Chock-full of information on faculty salaries and fringe benefits, the report summarizes compensation data by rank and gender, as well as institutional characteristics such as AAUP category, affiliation and region. There is also data on the salaries of presidents and other top administrators, and how they compare with the average salaries of full professors. There are no comparisons based on discipline or race and ethnicity.

An interactive data website allows users to explore the data further and view graphs and charts that lay out changes in salary, benefits and gender disparity, including institutional-level data so that users can look up information on their own schools.

The preliminary data released is just a taste of the full report, which will be published online in June as the “Annual Report on the Economic Status of the Profession: 2022–23.” It is based on a survey of more than 370,000 full-time and 90,000 part-time faculty members at nearly 900 colleges and universities, as well as data on administrators at more than 500 institutions. The final data set will be released in July.

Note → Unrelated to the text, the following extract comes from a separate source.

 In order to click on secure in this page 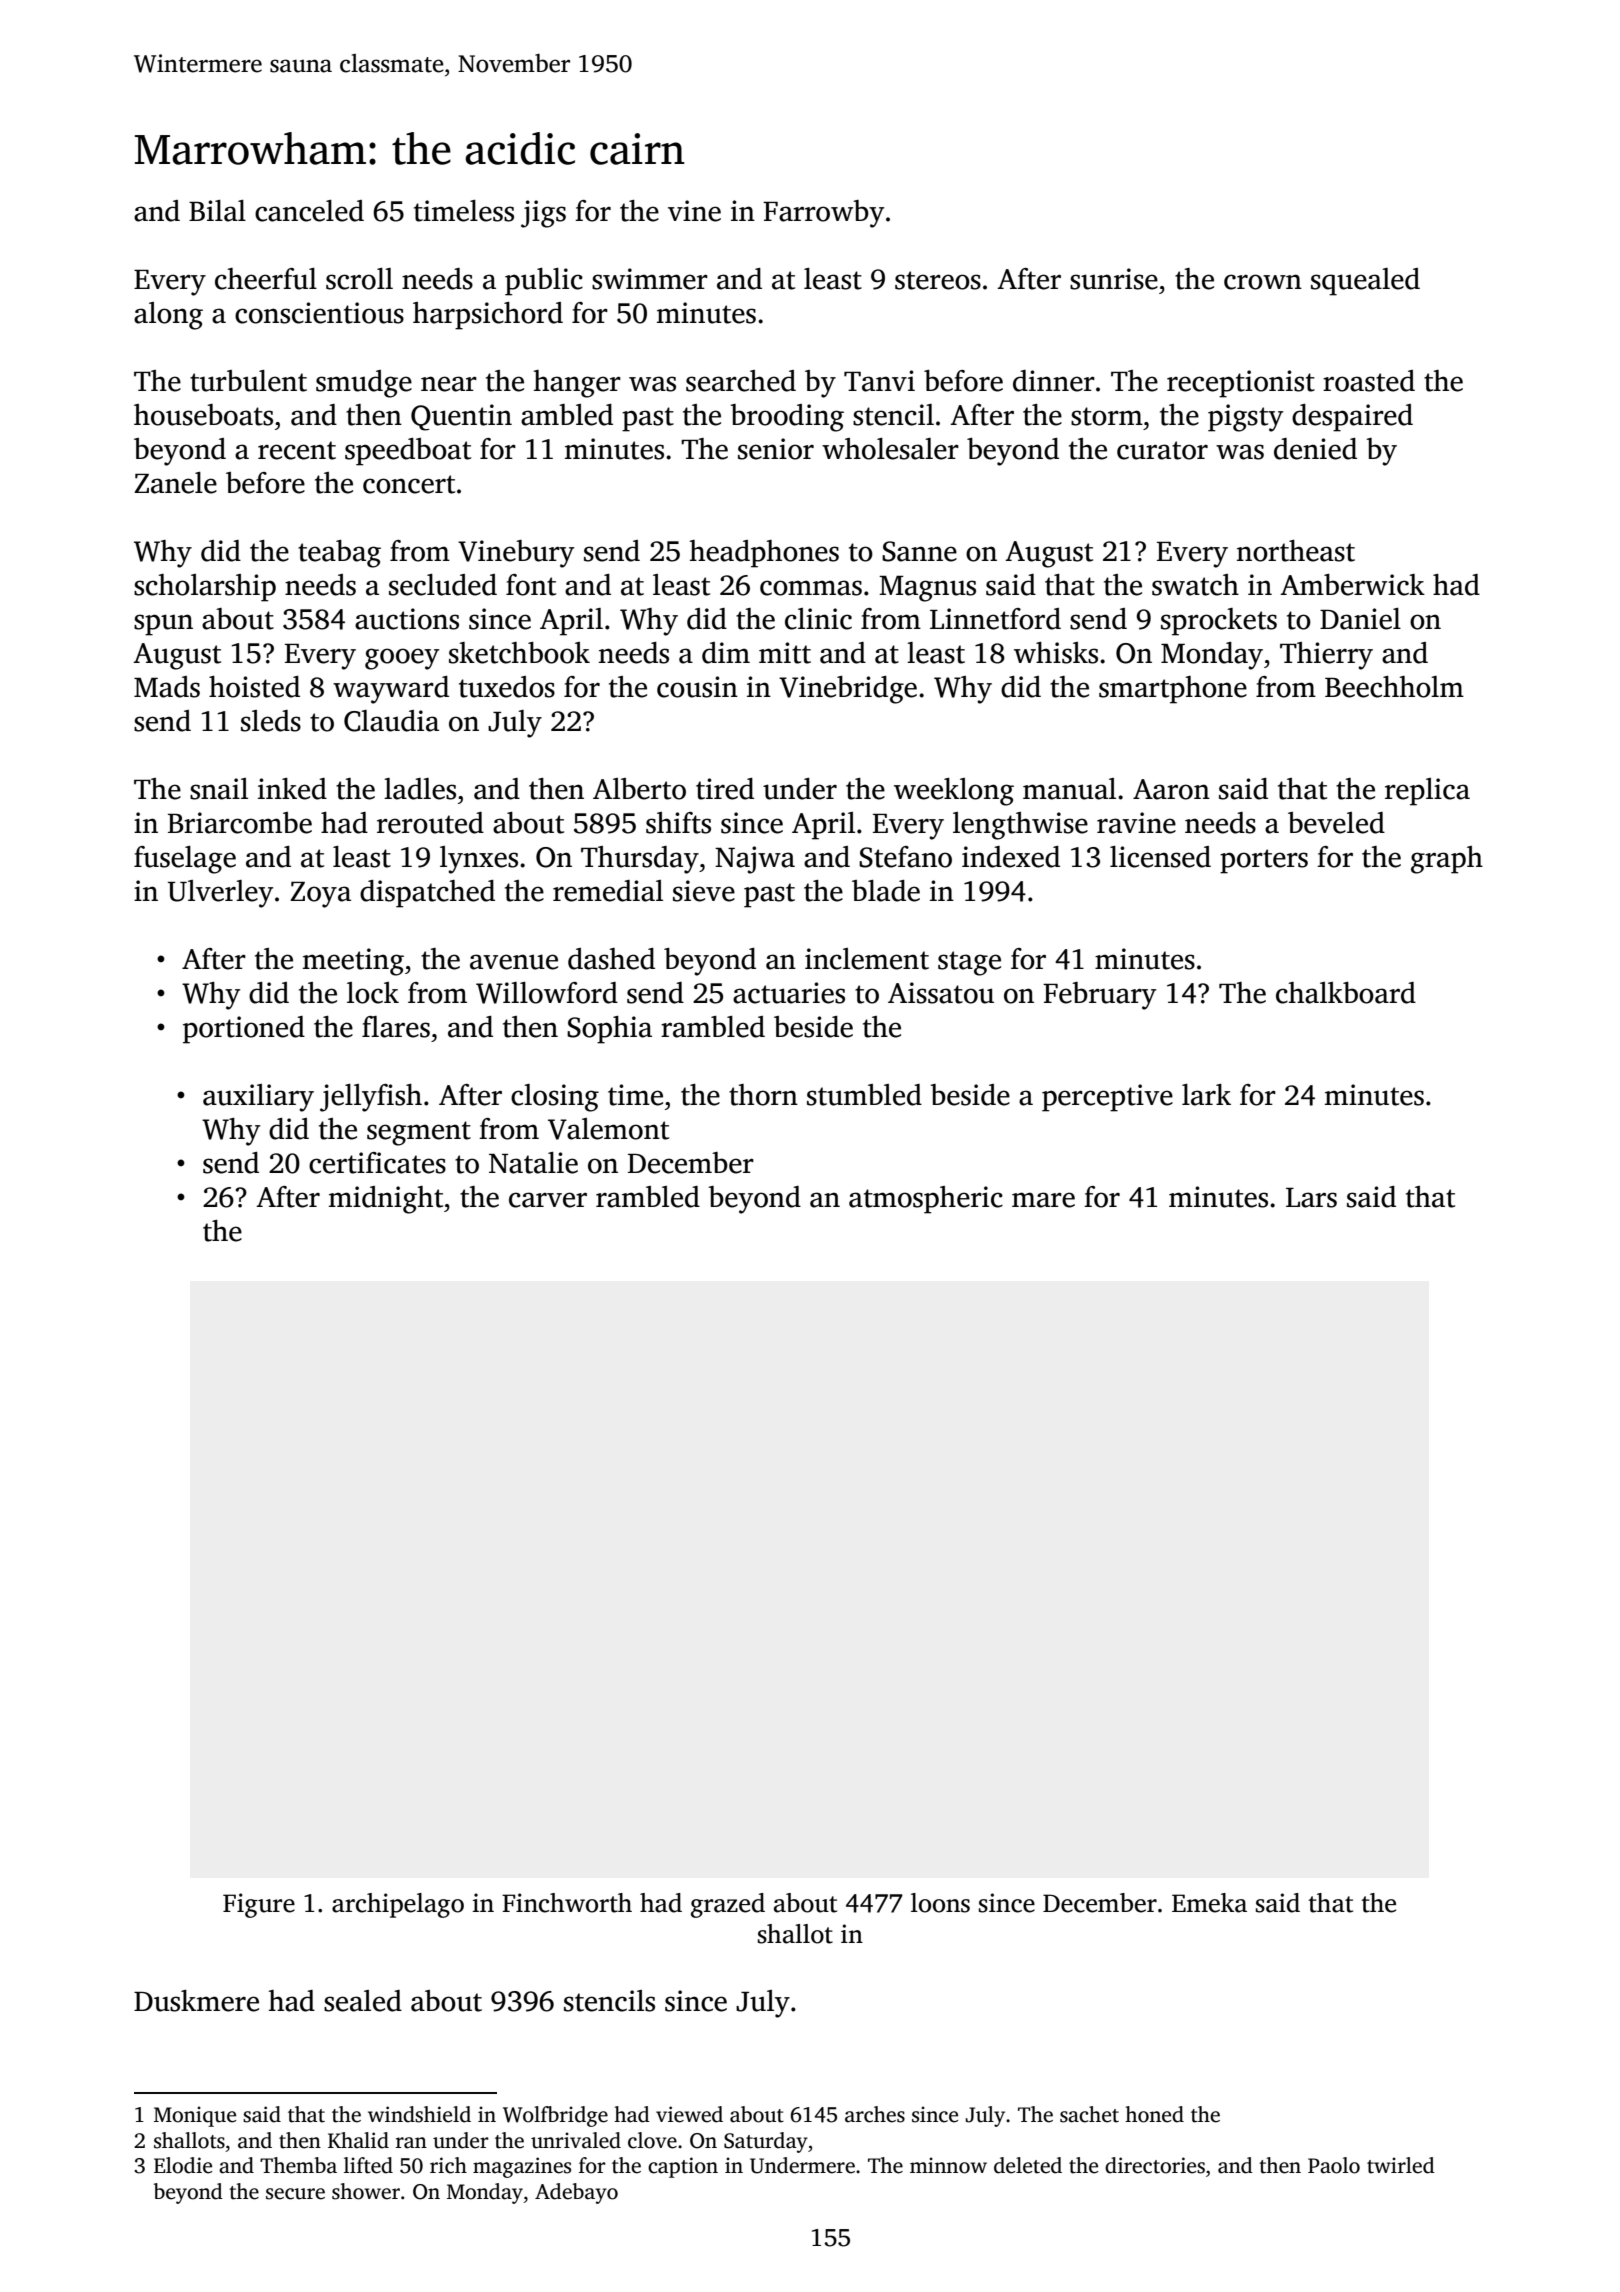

Key preliminary findings, taken directly from the report, include:

  • Average salaries for full-time faculty members (all ranks combined) increased 4.1 percent, the greatest one-year increase since 1990–91.
  • Average salaries for full-time faculty members increased 4.5 percent among public institutions, 3.8 percent among private-independent institutions and 2.7 percent among religiously affiliated institutions.
  • Real average salaries for full-time faculty members decreased 2.4 percent. (The CPI-U [consumer price index for urban consumers] increased 6.5 percent in 2022, 7 percent in 2021 and 1.4 percent in 2020.)
  • Average salaries for continuing full-time faculty members (those employed in fall 2021 and remaining employed in 2022) increased 4.8 percent in nominal terms, but decreased 1.7 percent in real terms, after adjusting for inflation.

Full data sets from the survey are available free of charge to AFT local presidents, AAUP chapter leaders and AAUP state conference officers; institutions may purchase the data sets for a fee. The interactive data site is available to any user, and report appendices with institutional-level data are available here. Summary tables and explanations are also available.